Ann Shivers-McNair

Assistant Professor, University of Arizona
Ann Shivers-McNair

Ann Shivers-McNair, a white woman with curly dark-brown hair, is framed in front of trees.

Dr. Ann Shivers-McNair is an assistant professor in the Department of English at the University of Arizona, on the lands of the Tohono O’odham and Pascua Yaqui Peoples. Her book, Beyond the Makerspace: Making and Relational Rhetorics, is forthcoming from the University of Michigan Press, and her work has appeared in journals such as Across the DisciplinesCollege English; Computers and Composition; enculturationKairosLearning, Culture, and Social InteractionProgrammatic Perspectives; and Technical Communication; and in edited collections and conference proceedings. She is an associate editor of Technical Communication Quarterly and a co-organizer of UX@UA, a user experience community in Tucson, Arizona. 

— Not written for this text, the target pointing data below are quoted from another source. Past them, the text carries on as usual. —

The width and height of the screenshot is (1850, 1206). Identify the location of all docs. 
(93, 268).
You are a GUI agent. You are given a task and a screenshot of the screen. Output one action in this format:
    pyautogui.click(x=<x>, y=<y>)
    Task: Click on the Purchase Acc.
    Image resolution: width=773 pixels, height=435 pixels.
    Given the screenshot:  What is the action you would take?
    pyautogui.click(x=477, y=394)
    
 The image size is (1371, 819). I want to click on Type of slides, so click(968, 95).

Title: Anti-Racist, Anti-Oppressive Design: Epistemologies, Coalitions, and Actions
Date: Friday, April 16, 2-3 PM EST
Description: This workshop follows Natasha Jones’ (2016, 2020) coalitional approach to narrative inquiry and Natasha Jones and Miriam Williams’ (2020) call for the just use of imagination to examine, (re)imagine, and (re)enact our uptakes of design frameworks and practices in rhetoric, composition, and technical communication. We will begin the workshop with a shared vocabulary for anti-racist, anti-oppressive design; then we will work through a three-part activity that participants can engage in on their own or in a shared document. Throughout the activity, we will attend to temporality, place, and sociality with a coalitional commitment to accounting for positionalities and redressing injustices (Jones 2020). In the first part of the activity, we will examine epistemologies and relations in our uptakes of design frameworks in our research, teaching, and/or community engagement. In the second part of the activity, we will employ our just use of imagination (Jones and Williams 2020) to imagine futures worth working toward in our design uptakes and practices. In the third part of the activity, we will enact our just use of imagination (Jones and Williams 2020) by identifying and committing to coalitional actions to implement anti-racist, anti-oppressive design. 

Jones, N. N. (2016). Narrative Inquiry in Human-Centered Design: Examining Silence and Voice to Promote Social Justice Design Scenarios. Journal of Technical Writing and Communication, 46(4): 471-492. 

Jones, N. N. (2020). Coalitional Learning in the Contact Zones: Inclusion and Narrative Inquiry in Technical Communication and Composition Studies. College English, 82(5): 515-526. 

Jones, N. N., & Williams, M. F. (2020). The Just Use of Imagination: A Call to Action. Association of Teachers of Technical Writing List Serv. 10 June 2020.